Every record shown here must be duplicated without change.

____________________

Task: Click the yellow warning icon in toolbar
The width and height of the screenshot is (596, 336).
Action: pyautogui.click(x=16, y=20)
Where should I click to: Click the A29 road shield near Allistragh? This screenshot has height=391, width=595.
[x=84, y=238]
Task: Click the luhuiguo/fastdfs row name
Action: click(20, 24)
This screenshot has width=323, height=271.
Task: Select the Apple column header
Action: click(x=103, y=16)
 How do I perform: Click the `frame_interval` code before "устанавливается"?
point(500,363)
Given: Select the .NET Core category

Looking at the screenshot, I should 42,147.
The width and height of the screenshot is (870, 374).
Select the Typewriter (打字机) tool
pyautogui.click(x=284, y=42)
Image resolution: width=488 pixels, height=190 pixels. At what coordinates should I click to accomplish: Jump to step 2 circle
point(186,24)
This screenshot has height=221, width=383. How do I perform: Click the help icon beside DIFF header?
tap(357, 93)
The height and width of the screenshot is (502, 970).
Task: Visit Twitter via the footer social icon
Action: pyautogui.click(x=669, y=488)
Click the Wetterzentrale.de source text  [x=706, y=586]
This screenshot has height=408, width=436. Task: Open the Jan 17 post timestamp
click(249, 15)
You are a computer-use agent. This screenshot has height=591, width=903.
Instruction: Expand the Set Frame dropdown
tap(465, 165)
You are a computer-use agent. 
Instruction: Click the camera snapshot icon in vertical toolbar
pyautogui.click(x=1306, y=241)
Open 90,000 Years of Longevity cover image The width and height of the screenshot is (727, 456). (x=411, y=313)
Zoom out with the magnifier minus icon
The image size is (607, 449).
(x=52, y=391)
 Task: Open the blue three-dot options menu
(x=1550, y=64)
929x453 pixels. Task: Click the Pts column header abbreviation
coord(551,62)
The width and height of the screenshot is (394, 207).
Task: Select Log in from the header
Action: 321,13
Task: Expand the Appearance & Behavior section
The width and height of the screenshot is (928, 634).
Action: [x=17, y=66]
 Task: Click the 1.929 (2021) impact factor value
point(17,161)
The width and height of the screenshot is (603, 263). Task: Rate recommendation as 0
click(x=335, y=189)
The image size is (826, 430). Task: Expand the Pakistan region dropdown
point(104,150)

____________________

▶ _THE COMPLETED TASK_:
Task: Click the yellow warning icon in toolbar
The width and height of the screenshot is (596, 336).
Action: pyautogui.click(x=16, y=20)
Where should I click to: Click the A29 road shield near Allistragh? This screenshot has height=391, width=595.
[x=84, y=238]
Task: Click the luhuiguo/fastdfs row name
Action: click(20, 24)
This screenshot has width=323, height=271.
Task: Select the Apple column header
Action: click(x=103, y=16)
 How do I perform: Click the `frame_interval` code before "устанавливается"?
point(500,363)
Given: Select the .NET Core category

Looking at the screenshot, I should 42,147.
The width and height of the screenshot is (870, 374).
Select the Typewriter (打字机) tool
pyautogui.click(x=284, y=42)
Image resolution: width=488 pixels, height=190 pixels. At what coordinates should I click to accomplish: Jump to step 2 circle
point(186,24)
This screenshot has height=221, width=383. How do I perform: Click the help icon beside DIFF header?
tap(357, 93)
The height and width of the screenshot is (502, 970).
Task: Visit Twitter via the footer social icon
Action: pyautogui.click(x=669, y=488)
Click the Wetterzentrale.de source text  [x=706, y=586]
This screenshot has height=408, width=436. Task: Open the Jan 17 post timestamp
click(249, 15)
You are a computer-use agent. This screenshot has height=591, width=903.
Instruction: Expand the Set Frame dropdown
tap(465, 165)
You are a computer-use agent. 
Instruction: Click the camera snapshot icon in vertical toolbar
pyautogui.click(x=1306, y=241)
Open 90,000 Years of Longevity cover image The width and height of the screenshot is (727, 456). (x=411, y=313)
Zoom out with the magnifier minus icon
The image size is (607, 449).
(x=52, y=391)
 Task: Open the blue three-dot options menu
(x=1550, y=64)
929x453 pixels. Task: Click the Pts column header abbreviation
coord(551,62)
The width and height of the screenshot is (394, 207).
Task: Select Log in from the header
Action: 321,13
Task: Expand the Appearance & Behavior section
The width and height of the screenshot is (928, 634).
Action: [x=17, y=66]
 Task: Click the 1.929 (2021) impact factor value
point(17,161)
The width and height of the screenshot is (603, 263). Task: Rate recommendation as 0
click(x=335, y=189)
The image size is (826, 430). Task: Expand the Pakistan region dropdown
point(104,150)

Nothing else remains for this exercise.